_Instructions for the task:_
Nothing but the lines from the one containing "Given: Click the Generate Key Pair icon" through the one containing "Given: Select the 惜兵爱民 skill icon", both included, should be given again, each exactly as written below.

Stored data

§

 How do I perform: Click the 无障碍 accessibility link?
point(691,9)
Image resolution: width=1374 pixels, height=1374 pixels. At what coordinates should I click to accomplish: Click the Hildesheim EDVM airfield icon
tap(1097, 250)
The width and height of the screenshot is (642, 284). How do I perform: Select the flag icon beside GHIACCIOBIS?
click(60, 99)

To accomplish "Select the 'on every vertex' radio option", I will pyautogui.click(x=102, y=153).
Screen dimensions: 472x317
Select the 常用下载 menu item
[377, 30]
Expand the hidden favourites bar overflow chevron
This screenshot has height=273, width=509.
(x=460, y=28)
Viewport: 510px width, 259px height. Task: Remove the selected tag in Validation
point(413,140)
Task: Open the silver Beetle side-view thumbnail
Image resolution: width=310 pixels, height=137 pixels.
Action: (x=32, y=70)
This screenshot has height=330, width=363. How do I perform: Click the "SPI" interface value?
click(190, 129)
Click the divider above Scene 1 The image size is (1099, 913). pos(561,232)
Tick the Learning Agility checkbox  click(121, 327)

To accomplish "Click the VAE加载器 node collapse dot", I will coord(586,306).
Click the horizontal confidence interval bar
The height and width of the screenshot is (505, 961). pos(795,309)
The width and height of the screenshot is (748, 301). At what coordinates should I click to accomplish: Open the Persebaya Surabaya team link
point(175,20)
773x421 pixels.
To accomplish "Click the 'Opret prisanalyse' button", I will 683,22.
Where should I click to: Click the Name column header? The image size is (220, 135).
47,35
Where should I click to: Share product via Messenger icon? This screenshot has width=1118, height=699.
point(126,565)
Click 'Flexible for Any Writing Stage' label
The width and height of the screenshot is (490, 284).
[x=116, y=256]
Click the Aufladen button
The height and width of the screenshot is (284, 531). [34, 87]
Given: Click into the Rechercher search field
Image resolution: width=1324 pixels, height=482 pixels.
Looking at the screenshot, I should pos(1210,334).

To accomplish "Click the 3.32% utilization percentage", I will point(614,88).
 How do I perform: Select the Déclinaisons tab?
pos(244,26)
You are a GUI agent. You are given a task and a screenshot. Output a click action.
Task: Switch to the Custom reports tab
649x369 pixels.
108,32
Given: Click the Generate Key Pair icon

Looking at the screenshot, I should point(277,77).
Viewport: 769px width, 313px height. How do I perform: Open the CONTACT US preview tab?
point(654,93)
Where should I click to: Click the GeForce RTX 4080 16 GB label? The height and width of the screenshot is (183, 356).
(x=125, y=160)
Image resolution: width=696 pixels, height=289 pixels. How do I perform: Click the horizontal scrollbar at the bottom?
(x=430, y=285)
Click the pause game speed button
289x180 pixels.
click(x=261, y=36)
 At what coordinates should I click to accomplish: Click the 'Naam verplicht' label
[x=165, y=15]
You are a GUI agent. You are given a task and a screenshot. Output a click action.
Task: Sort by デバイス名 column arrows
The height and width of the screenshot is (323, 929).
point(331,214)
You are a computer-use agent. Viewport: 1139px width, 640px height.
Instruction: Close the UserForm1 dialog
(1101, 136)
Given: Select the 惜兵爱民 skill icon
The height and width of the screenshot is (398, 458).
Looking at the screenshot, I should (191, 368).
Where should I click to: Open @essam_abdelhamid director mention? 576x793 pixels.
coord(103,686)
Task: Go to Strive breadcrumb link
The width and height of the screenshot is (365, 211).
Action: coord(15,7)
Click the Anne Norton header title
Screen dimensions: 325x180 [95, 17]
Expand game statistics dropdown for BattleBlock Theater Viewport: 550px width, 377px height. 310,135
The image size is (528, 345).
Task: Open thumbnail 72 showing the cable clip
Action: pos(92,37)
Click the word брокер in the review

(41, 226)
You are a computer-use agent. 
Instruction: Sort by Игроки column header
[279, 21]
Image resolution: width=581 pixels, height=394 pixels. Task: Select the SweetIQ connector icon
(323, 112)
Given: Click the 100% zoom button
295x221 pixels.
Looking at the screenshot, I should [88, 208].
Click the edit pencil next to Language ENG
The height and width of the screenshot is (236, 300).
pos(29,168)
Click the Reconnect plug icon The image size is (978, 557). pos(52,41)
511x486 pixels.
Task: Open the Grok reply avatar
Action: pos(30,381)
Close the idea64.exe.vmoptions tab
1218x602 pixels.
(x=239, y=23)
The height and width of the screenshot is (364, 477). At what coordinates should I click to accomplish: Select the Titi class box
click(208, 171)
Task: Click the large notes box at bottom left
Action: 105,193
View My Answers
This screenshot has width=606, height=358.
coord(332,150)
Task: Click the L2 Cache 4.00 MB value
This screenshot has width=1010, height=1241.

§

_Expected output:_
Given: Click the Generate Key Pair icon

Looking at the screenshot, I should point(277,77).
Viewport: 769px width, 313px height. How do I perform: Open the CONTACT US preview tab?
point(654,93)
Where should I click to: Click the GeForce RTX 4080 16 GB label? The height and width of the screenshot is (183, 356).
(x=125, y=160)
Image resolution: width=696 pixels, height=289 pixels. How do I perform: Click the horizontal scrollbar at the bottom?
(x=430, y=285)
Click the pause game speed button
289x180 pixels.
click(x=261, y=36)
 At what coordinates should I click to accomplish: Click the 'Naam verplicht' label
[x=165, y=15]
You are a GUI agent. You are given a task and a screenshot. Output a click action.
Task: Sort by デバイス名 column arrows
The height and width of the screenshot is (323, 929).
point(331,214)
You are a computer-use agent. Viewport: 1139px width, 640px height.
Instruction: Close the UserForm1 dialog
(1101, 136)
Given: Select the 惜兵爱民 skill icon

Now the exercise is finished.